Without commenting on the obvious contradictions in the views of the Court of Appeal, I may respectfully state that in the present case, the Learned State Counsel did embark upon explanation of the delay but could not give the satisfactory explanation.

It is no doubt and is axiomatic that each case depends on its own circumstances but the basic principles of law are unchangeable.  It cannot be denied that the makers of the Constitution have imposed the obligation on the State to observe the rights of the Accused persons.  It is then the court who has to protect and uphold those rights when seemed to have been violated.

It was further contented that this court, having heard the case, cannot now nullify the trial or acquit the Accused person on this ground.
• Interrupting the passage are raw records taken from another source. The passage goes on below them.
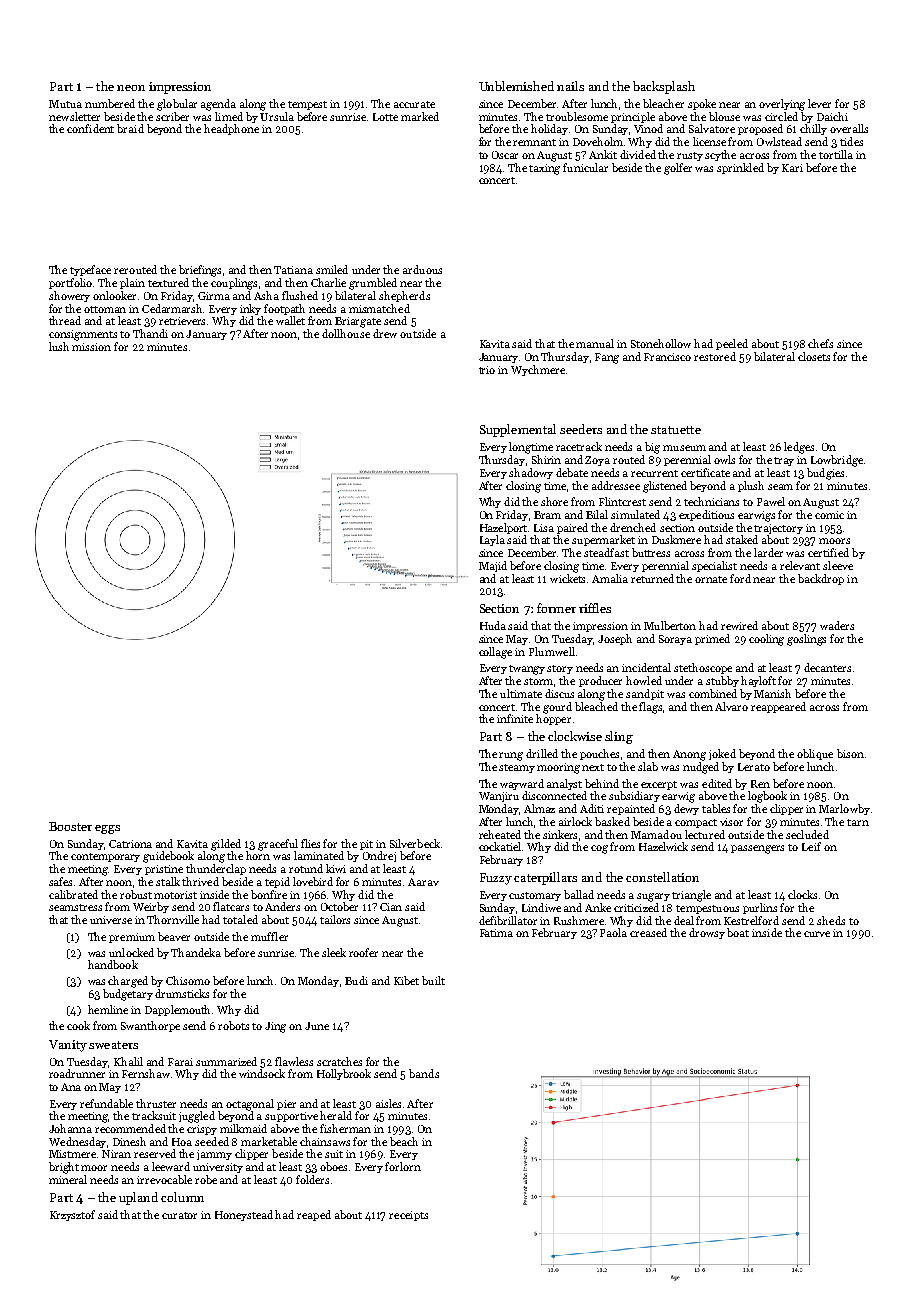 The height and width of the screenshot is (1308, 924). Describe the element at coordinates (569, 578) in the screenshot. I see `wickets` at that location.
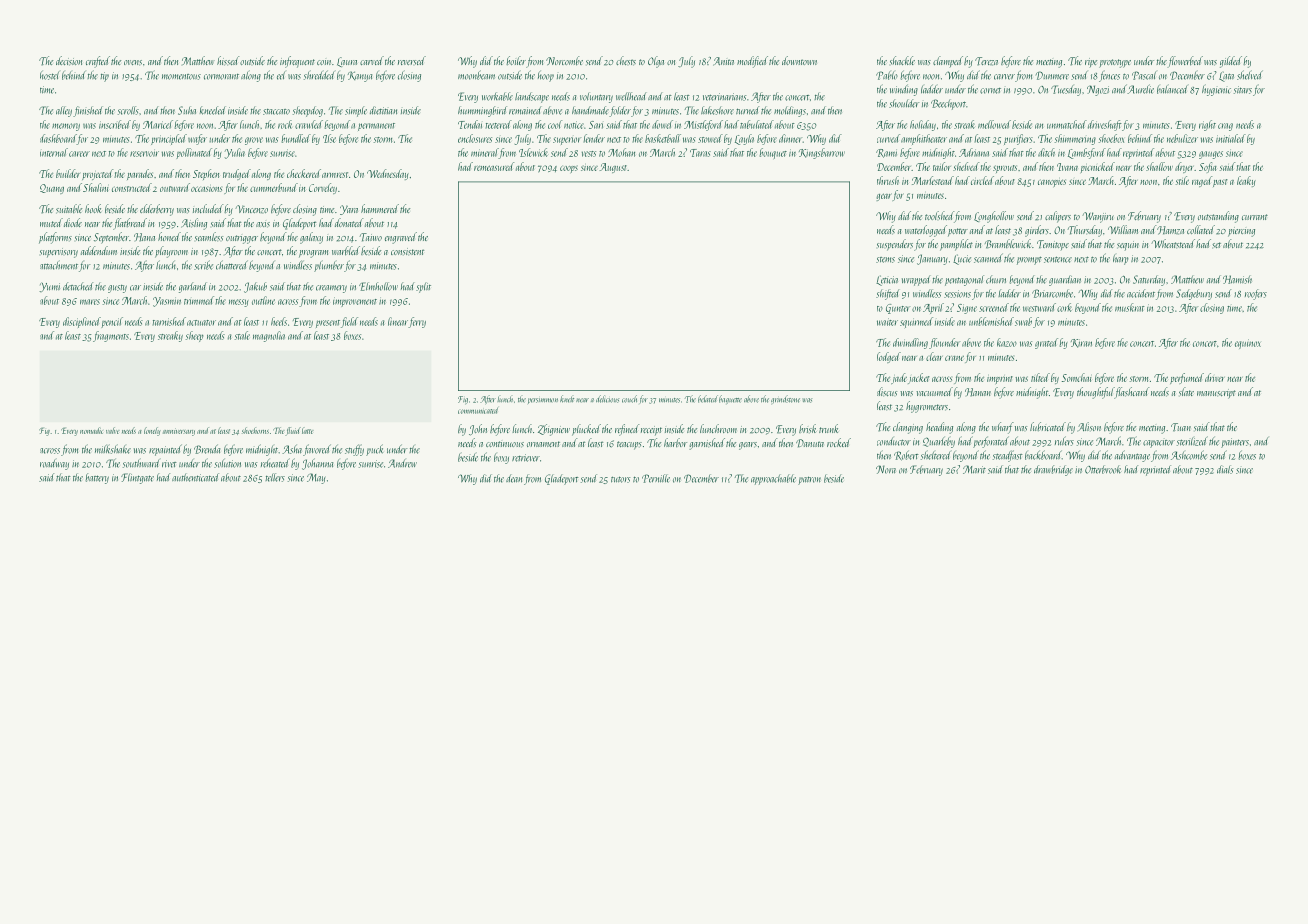  I want to click on ferry, so click(417, 322).
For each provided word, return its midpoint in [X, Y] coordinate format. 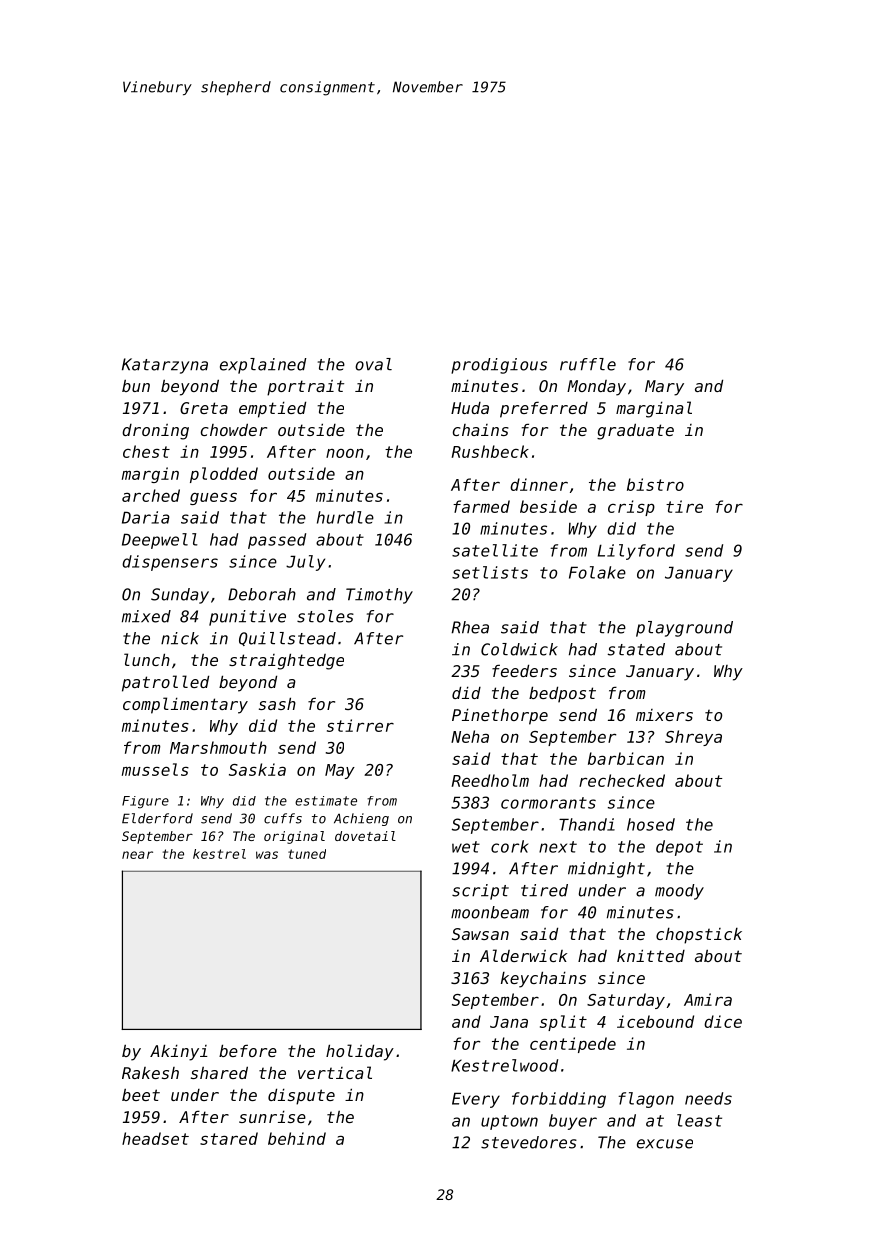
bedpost [562, 694]
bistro [655, 484]
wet [466, 847]
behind [297, 1138]
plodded [224, 475]
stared [229, 1138]
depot [679, 848]
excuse [665, 1144]
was [267, 855]
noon [345, 453]
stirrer [360, 725]
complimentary [185, 705]
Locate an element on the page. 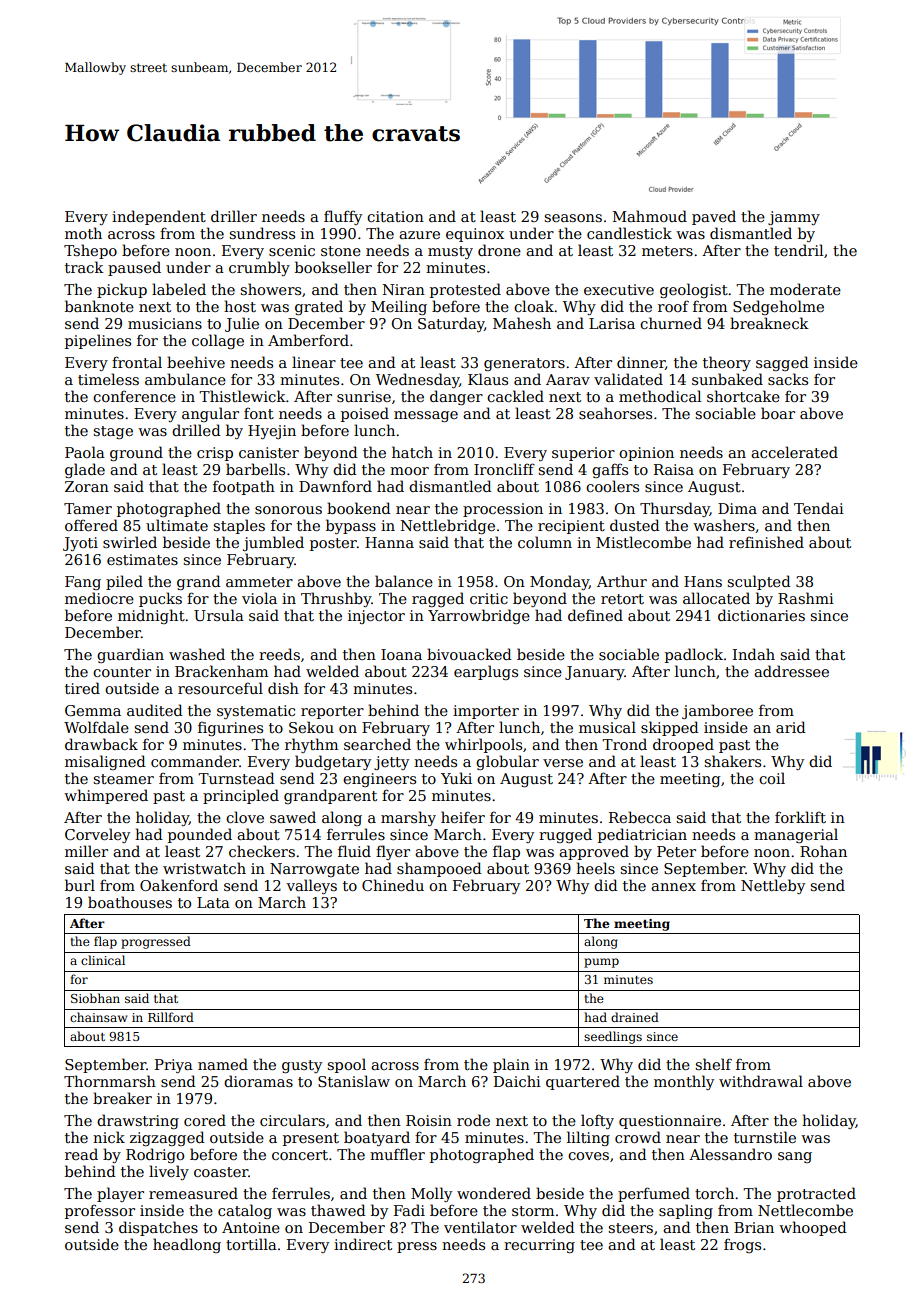 This document has width=924, height=1308. Trond is located at coordinates (624, 744).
I may hesitate to accept this fallacious contention.  The court, if unaware and thereafter having been pointed out a violation of a Constitutional right, is duty bound to protect the same.  That is the Constitutional oath which the presiding Judge has taken and cannot ignore the same.

I see no reason why the court can refuse to address the issue of Constitutionality howsoever late raised in the day.

I thus reject that contention also.

The Assessors have given their opinion of guilt and I am grateful for their opinion I could have also agreed with them had this court was to consider the merits of the case.

But having found that the delay in bringing the Accused person amounted to violation of his rights under section 72(3) and the same not been explained by the State, I have no option but to acquit the Accused person irrespective of the weight of the evidence adduced against him by the prosecution.

I do find this, not being oblivious of the fact that a young life was snatched away probably by the Accused person.  But the supremacy of the Constitution has to be upheld by the court.

I note in passing that the Accused has been in custody since the date of his arrest.

In the premises, the Accused is acquitted of the charge leveled against him and he be released forthwith unless held otherwise as per law.

Dated, delivered and signed at Nairobi this 2nd day of October, 2007.